You may recall that one of my new favorite hobbies is reading the 1-star and 5-star reviews on Goodreads. The non-extreme reviews on there just aren't as interesting. But the 1-star reviews of crap like Twilight or The Almost Moon? Endless entertainment! Yesterday, I checked in with some of the love and hate for The Whale, and I observed the following:
1. The five-star people need an editor. Seriously. Their reviews are, on the whole, looooooong. Just because the book you loved is long and rambly, your Goodreads review does not have to be. Trust me on this.
2. The one-star reviews for the most part were flawed! Seriously. I found a few where there was just a straight up difference of opinion, and I totally accept that. But many of them stated things that weren't quite right! For example, one person's review says: "you only read (and I'm not exagerating) like 50 pages of actual story, and the rest is biological documentation," but that is not true. The "biological documentation" of the whales comes and goes (and I think most of it is hilarious - but that's another point entirely), but that person is totally exaggerating, even though she cannot spell exaggerating.
I am now on page 538 of Moby and I am so delighted by Melville, and so sad I can't meet him and tell him he's awesome and hang out with him.
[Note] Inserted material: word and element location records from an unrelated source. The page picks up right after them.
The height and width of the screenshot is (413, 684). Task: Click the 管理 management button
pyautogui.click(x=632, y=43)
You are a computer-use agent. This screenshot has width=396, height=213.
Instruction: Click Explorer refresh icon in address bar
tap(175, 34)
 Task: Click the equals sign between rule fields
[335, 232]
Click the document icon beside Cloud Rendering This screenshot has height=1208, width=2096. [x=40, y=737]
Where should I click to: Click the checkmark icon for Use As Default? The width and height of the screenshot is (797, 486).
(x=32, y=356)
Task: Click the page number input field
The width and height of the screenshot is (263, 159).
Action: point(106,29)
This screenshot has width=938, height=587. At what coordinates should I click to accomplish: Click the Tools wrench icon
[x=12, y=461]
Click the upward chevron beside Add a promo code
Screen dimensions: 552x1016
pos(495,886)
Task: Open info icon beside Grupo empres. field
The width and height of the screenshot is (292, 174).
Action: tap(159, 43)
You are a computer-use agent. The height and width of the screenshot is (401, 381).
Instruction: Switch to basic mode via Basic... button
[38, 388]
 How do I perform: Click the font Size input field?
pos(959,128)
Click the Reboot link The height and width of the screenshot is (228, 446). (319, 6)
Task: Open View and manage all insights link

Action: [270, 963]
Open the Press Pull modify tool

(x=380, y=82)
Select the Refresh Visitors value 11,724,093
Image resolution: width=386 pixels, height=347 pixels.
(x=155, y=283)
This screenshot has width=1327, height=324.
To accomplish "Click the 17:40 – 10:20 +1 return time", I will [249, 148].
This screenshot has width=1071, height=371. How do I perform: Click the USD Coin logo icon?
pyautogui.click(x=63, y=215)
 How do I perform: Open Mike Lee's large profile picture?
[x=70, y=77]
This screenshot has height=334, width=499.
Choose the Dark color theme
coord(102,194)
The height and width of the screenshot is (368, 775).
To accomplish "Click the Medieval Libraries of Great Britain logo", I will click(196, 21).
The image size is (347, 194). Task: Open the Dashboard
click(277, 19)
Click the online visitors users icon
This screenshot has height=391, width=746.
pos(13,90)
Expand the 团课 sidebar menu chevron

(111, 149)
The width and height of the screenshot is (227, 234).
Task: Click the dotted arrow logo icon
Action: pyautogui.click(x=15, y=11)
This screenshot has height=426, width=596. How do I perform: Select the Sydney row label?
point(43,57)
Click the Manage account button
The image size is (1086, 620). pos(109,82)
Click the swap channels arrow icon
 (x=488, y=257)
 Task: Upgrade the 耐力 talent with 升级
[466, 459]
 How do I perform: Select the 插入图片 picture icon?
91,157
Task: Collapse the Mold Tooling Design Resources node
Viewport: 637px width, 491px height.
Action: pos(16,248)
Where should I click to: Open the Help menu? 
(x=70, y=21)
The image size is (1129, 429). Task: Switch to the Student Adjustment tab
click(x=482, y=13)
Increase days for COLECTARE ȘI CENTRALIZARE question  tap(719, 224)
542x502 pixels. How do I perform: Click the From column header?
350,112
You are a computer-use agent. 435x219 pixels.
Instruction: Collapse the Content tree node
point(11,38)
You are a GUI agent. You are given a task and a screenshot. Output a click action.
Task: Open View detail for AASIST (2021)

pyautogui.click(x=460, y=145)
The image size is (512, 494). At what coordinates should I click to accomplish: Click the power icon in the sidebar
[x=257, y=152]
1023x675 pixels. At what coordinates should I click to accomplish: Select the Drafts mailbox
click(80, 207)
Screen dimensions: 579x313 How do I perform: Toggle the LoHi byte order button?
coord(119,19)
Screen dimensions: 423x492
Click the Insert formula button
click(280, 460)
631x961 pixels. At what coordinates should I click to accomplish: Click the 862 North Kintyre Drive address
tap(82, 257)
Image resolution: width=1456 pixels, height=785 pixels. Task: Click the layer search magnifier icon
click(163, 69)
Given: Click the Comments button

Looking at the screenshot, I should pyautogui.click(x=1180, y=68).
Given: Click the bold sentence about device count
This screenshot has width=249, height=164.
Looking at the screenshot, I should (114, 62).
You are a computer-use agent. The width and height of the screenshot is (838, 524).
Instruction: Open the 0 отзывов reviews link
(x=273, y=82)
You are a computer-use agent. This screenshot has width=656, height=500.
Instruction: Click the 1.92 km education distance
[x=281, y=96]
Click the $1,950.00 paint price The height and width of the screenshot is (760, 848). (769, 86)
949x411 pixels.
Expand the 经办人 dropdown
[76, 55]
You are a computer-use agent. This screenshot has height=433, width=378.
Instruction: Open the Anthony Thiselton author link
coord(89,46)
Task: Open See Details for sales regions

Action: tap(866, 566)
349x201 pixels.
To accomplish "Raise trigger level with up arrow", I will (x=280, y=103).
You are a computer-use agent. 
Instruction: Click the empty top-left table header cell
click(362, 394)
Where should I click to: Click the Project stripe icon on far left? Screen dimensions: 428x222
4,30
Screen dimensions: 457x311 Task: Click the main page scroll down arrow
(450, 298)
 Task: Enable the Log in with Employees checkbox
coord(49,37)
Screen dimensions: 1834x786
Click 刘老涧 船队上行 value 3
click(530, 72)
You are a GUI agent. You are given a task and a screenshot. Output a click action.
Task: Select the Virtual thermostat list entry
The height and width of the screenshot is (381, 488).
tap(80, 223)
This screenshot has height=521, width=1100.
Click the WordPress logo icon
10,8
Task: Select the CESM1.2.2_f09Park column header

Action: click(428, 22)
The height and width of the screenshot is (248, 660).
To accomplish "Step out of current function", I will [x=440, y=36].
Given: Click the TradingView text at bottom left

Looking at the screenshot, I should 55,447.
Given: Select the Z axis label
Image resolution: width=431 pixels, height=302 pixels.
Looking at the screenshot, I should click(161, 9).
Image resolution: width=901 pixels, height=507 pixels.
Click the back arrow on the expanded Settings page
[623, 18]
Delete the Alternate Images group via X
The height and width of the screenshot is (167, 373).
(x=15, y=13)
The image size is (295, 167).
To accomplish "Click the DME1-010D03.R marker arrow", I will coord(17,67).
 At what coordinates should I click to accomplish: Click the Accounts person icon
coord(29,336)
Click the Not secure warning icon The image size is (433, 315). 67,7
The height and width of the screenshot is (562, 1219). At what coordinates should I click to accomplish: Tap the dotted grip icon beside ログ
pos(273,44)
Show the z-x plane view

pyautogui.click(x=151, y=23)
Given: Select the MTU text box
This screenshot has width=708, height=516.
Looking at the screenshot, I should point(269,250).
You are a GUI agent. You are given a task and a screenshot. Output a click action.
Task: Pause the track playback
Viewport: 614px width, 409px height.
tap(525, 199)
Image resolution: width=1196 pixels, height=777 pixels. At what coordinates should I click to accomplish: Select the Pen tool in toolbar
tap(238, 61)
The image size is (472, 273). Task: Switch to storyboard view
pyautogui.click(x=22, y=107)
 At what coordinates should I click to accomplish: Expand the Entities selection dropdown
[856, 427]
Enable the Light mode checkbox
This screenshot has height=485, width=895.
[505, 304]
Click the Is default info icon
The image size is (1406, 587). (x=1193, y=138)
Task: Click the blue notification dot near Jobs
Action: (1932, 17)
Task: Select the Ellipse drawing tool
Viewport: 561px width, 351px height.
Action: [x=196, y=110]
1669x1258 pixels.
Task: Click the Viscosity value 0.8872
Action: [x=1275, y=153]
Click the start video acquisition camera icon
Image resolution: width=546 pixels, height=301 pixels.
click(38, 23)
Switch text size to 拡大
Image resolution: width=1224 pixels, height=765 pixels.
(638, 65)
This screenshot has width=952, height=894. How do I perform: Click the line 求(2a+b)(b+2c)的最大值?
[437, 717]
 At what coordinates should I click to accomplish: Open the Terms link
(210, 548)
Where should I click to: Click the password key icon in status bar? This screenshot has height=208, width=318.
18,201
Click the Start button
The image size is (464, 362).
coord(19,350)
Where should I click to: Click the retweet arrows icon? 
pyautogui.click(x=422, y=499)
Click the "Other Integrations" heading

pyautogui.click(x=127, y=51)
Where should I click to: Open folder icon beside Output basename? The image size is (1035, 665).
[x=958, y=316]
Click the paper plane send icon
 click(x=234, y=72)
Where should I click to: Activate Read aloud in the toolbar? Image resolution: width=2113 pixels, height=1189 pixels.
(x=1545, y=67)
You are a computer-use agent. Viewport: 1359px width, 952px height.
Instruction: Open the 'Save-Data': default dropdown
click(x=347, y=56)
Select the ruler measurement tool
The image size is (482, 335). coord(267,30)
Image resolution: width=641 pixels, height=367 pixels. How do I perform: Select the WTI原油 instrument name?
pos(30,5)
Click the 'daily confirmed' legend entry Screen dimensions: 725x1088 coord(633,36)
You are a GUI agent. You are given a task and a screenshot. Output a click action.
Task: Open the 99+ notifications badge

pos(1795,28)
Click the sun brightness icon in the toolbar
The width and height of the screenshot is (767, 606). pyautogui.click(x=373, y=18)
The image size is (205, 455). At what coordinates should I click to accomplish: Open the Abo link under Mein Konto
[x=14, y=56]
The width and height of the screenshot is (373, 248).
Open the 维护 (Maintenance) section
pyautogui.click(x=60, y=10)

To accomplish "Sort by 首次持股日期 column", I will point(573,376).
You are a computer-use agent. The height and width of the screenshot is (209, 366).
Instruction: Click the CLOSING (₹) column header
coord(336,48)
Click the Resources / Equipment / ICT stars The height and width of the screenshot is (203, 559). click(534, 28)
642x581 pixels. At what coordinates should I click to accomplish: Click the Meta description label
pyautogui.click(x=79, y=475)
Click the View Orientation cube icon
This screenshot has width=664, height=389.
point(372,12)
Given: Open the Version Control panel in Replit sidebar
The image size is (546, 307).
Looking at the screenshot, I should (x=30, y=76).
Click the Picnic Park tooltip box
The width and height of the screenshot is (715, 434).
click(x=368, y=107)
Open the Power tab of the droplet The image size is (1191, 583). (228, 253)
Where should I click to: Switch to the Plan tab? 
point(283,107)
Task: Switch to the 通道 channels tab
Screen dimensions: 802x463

Let me give you a real example of what Melville does, lest you be dissuaded by inaccurate reviews on Goodreads. In Chapter 17, "The Ramadan," when Melville-as-Ishmael waxes philosophical about religion? He says that rather than arguing with Queequeg one should let him be, because "Heaven have mercy on us all -- Presbyterians and Pagans alike--for we are all somehow dreadfully cracked about the head, and sadly need mending." So that's a digression that's too boring and philosophical for you, oh 1-star reviewer? Really?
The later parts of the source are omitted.